Zwahlen Images said...

It's kinda scary to hear what is going on behind the scenes. Saca will pull it off if not for a profit, for name sake... like the article said.

LivingInUrbanSac said...

cxmabSome interesting points in the business journal today. It's amazing the difference in tones from the two articles. Also funny how much more detail the Business Journal has than the Bee...shocking.

- He has a verbal commitment from CalPERS for more money

- He needs about 12 more units to reach the 400 mark.

- Deutsche Bank has restructured the loan to say the units he's sold is 'good enough'

- Work has started on the foundation. That will take a month

- The project has enough equity to go well into 2007. This will allow the project to still move forward while the new deals are finalized.

- With the new deal he will be able to lock in prices for basic materials, plumming, electrical and mechanical. Thus preventing those costs from going up.

Anonymous said...

1. The Agreement between Calpers and Saca states that there will be no investment UNTIL Saca has the agreement complete with Deutsche Bank and that all Permits and Fees have been acquired

2. Deutsche Bank is currently readjusting their outlook on the economy, becoming much more dissatisfied with Real Estate Investment and focusing on the Bond Market instead

LivingInUrbanSac said...

Interesting. With Saca saying there is enough equity in the project to go well into 2007, I would think the project would need the CalPERS equity in order to do that.

I'm sure Saca has money, but I can't imagine he has enough to keep it going that long.

LivingInUrbanSac said...

Now that I think about it, I think I may have misunderstood you..in point #1, are you referring to the original deal with CalPERS? or the one that he says he has a verbal on?

Anonymous said...

Wow! You people don't have any idea of what is happening here. First of all any loan with any bank is always subject to go before a bank credit committee. If there is a delay between a commitment and fulfillment the loan needs to be approved by the credit committee again prior to any deal being inked. The DDeutsche Bank deal is laughable. They were the last in a line of many large banks that passed on this absurdity. The "agreement" that saca need to sell some 400 units prior to get the funding would have to be reviewed again once the benchmark had been met. If Saca ever reaches this benchmark, only then will Deutsche Bank's credit committee review the deal for final approval. Copnsidering what has occurred lately with real esate and the cost over-runs Saca has experienced, a deal is seriously doubtful.

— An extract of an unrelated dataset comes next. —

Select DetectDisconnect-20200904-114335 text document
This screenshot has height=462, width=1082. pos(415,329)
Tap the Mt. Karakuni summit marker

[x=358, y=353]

Secondly, where has the $100,000,000.00 Calpers money, $11,000,000.00 City money and $approx. $,000,000.00 down-payment money been spent? Surely that monkey show of pile driving has not eaten up the whole budget. Perhaps a foresic audit committee should begin to account for the spending of public funds.

Thirdly, who at Calpers approved the $100,000,000.00 contribution to the project? Even more importantly - why did that person quit CalPers just 2 weeks after the deal was consummated?

Have you people ever seen the movie "The Musicman"?

Anonymous said...

Its interesting that the City has valued the towers project at about 225 million instead of the actual estimated construction cost of 450 million or more. This results in a reduction of building, transportation and park fees of about 12 million. A gift of public funds one must ask?
Also the structural design for these towers is similar to that of the Rincon Tower in San Francisco, the design of which is still being debated in the structural engineering community.